[Directions for this task]
Output the lines of the data below as a numbered list, starting with the line that contains "Task: Pick the" and going through the line that contains "Action: (1274, 346)", with both ends included. Skip any blank lines and omit the pictures.

(Data on locating visible targets)
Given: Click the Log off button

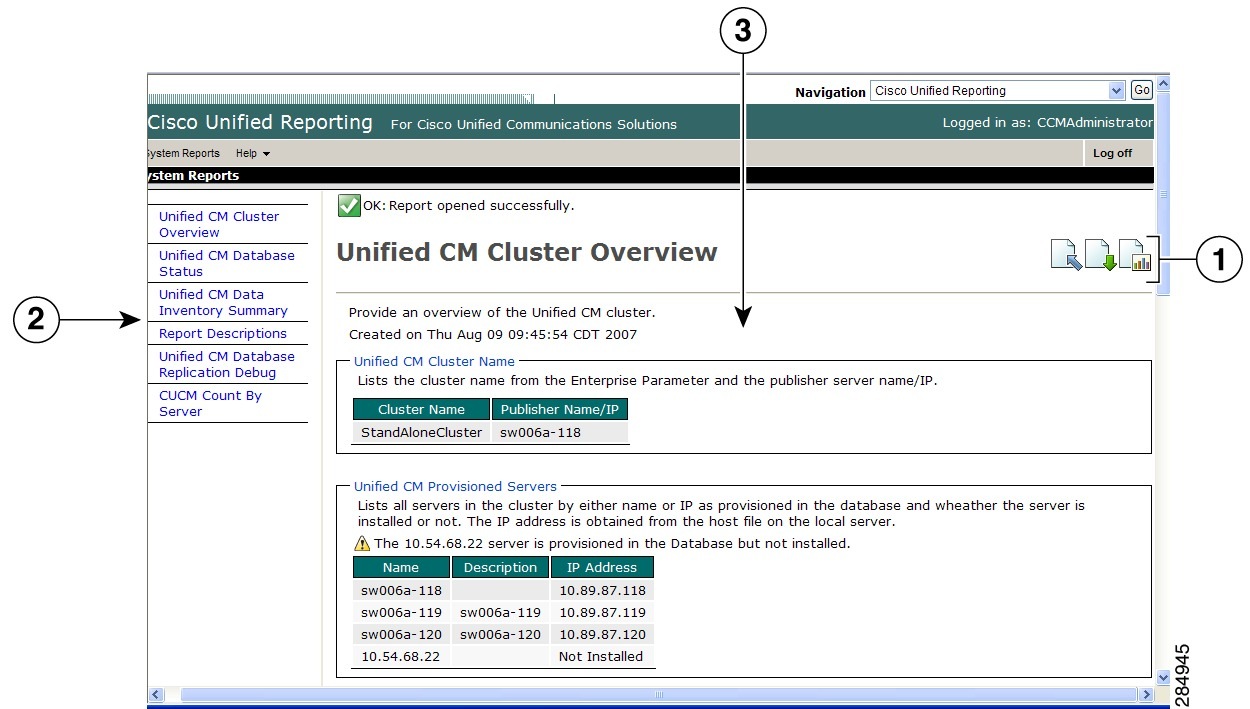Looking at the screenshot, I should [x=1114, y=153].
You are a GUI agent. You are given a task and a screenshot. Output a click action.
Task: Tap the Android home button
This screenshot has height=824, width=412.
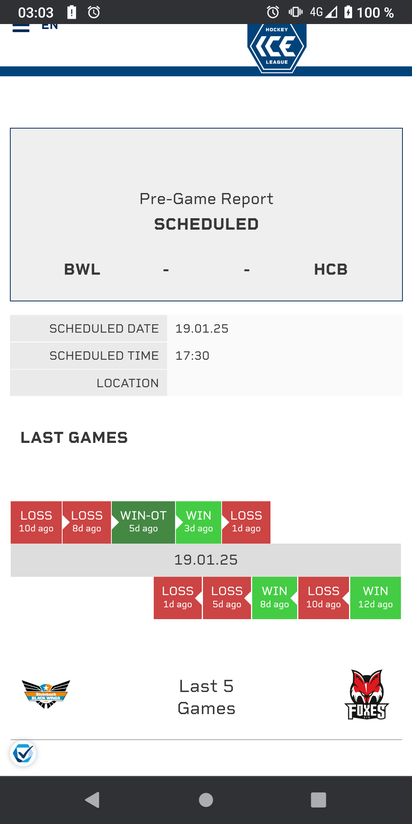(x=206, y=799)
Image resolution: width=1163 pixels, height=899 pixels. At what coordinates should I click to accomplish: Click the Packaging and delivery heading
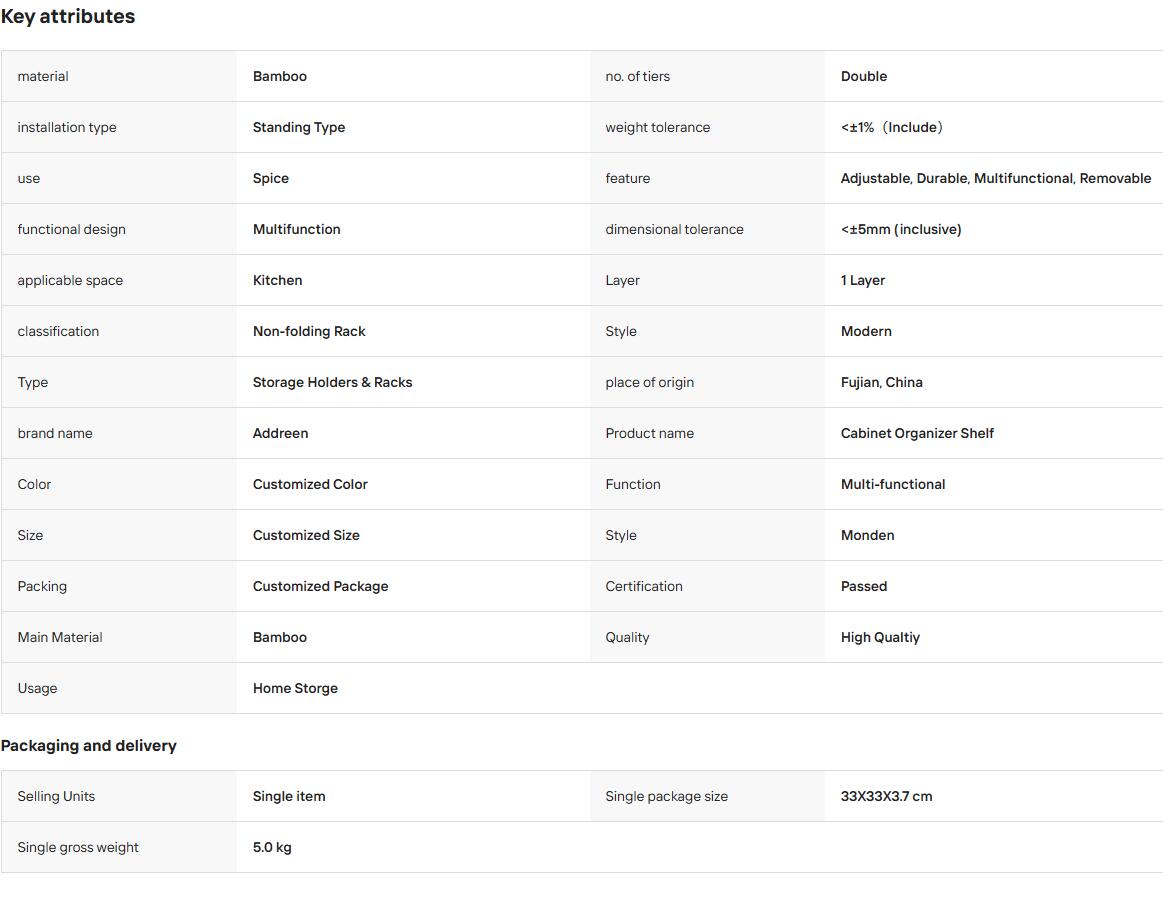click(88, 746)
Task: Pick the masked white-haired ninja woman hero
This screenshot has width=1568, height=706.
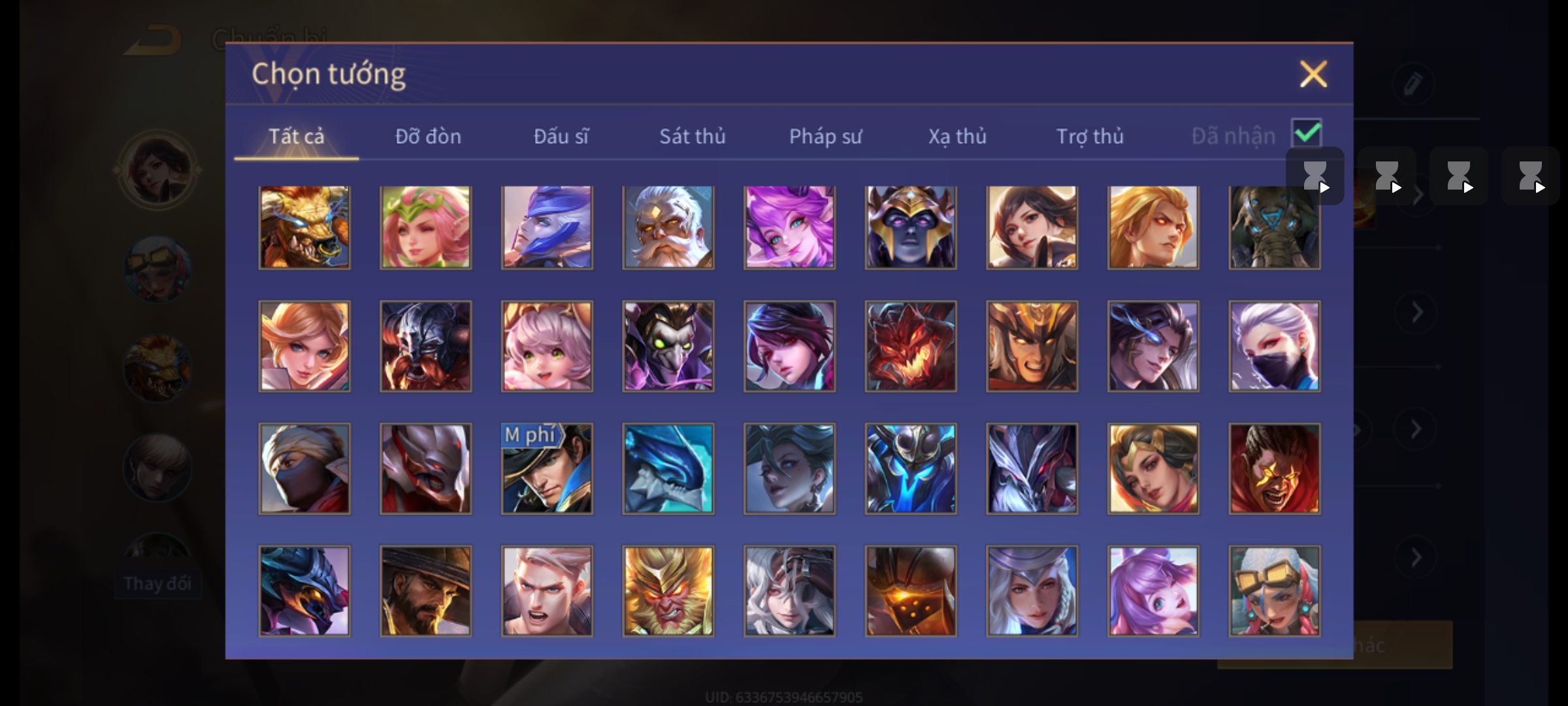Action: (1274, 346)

---

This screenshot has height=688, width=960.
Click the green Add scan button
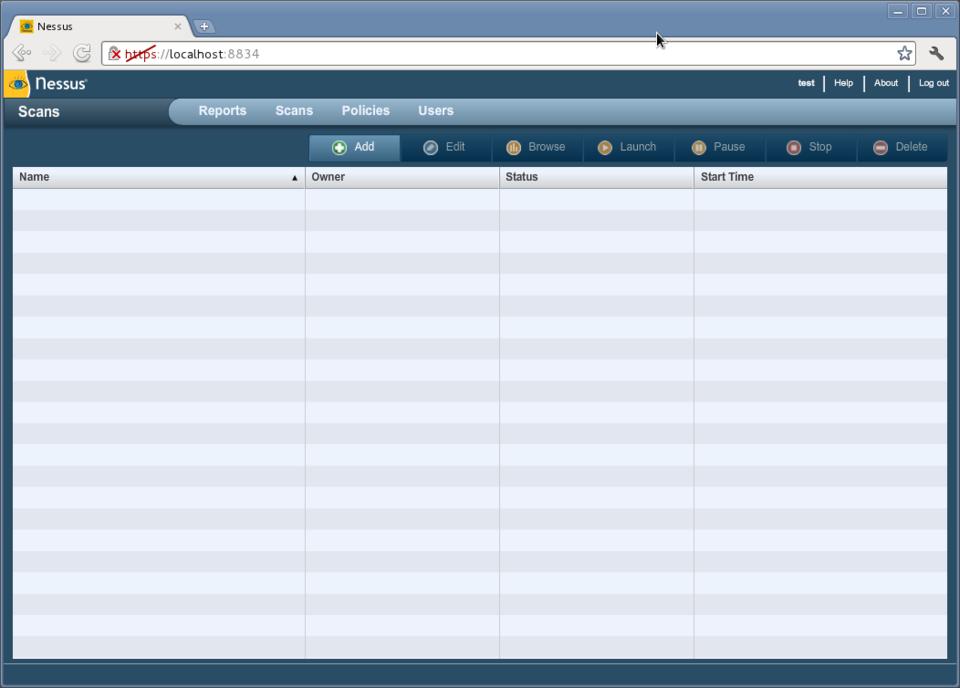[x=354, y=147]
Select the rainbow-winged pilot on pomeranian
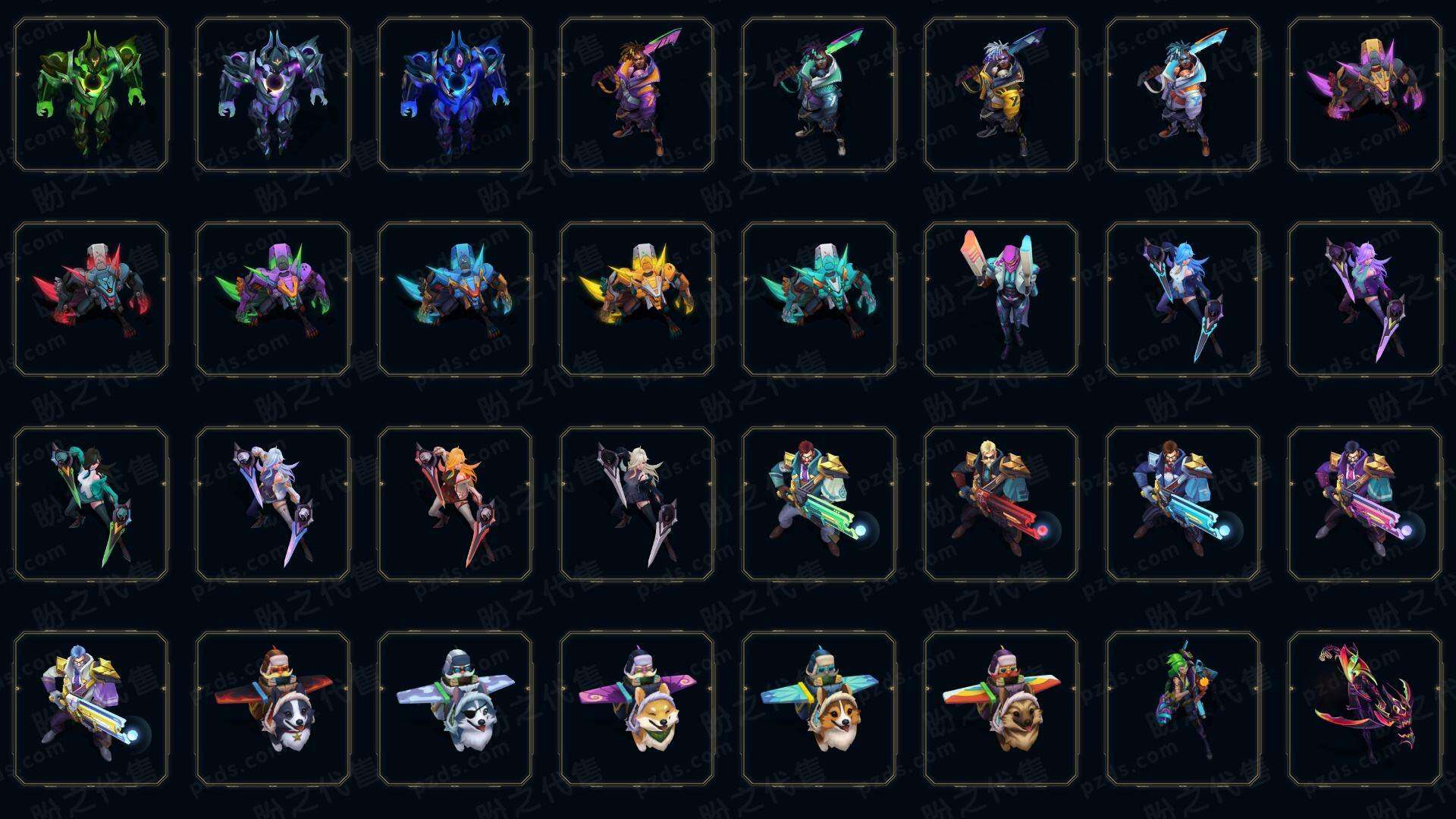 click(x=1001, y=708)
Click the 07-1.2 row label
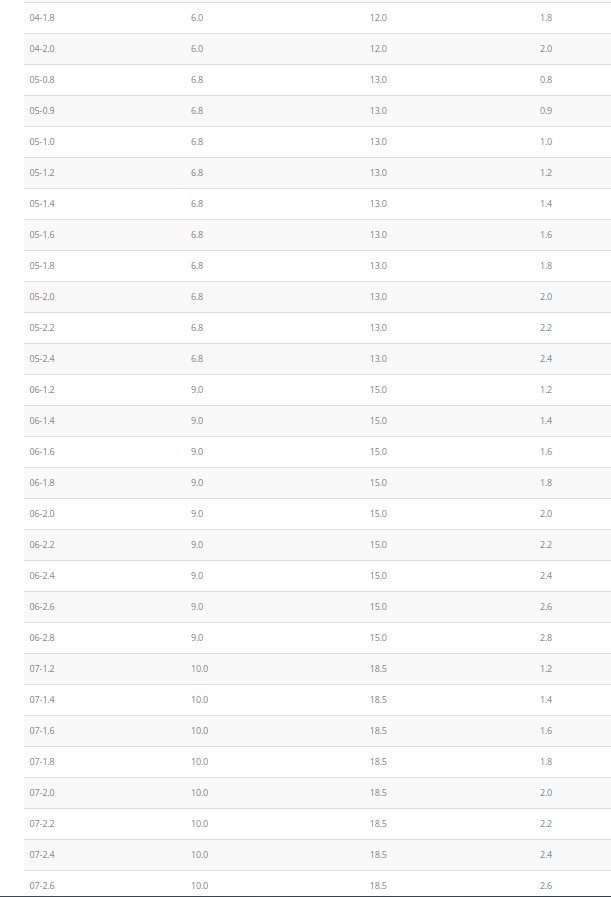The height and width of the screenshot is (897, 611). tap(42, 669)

[Final result]
1. Task: Pick the masked white-haired ninja woman hero
2. This screenshot has width=1568, height=706.
3. Action: (1274, 346)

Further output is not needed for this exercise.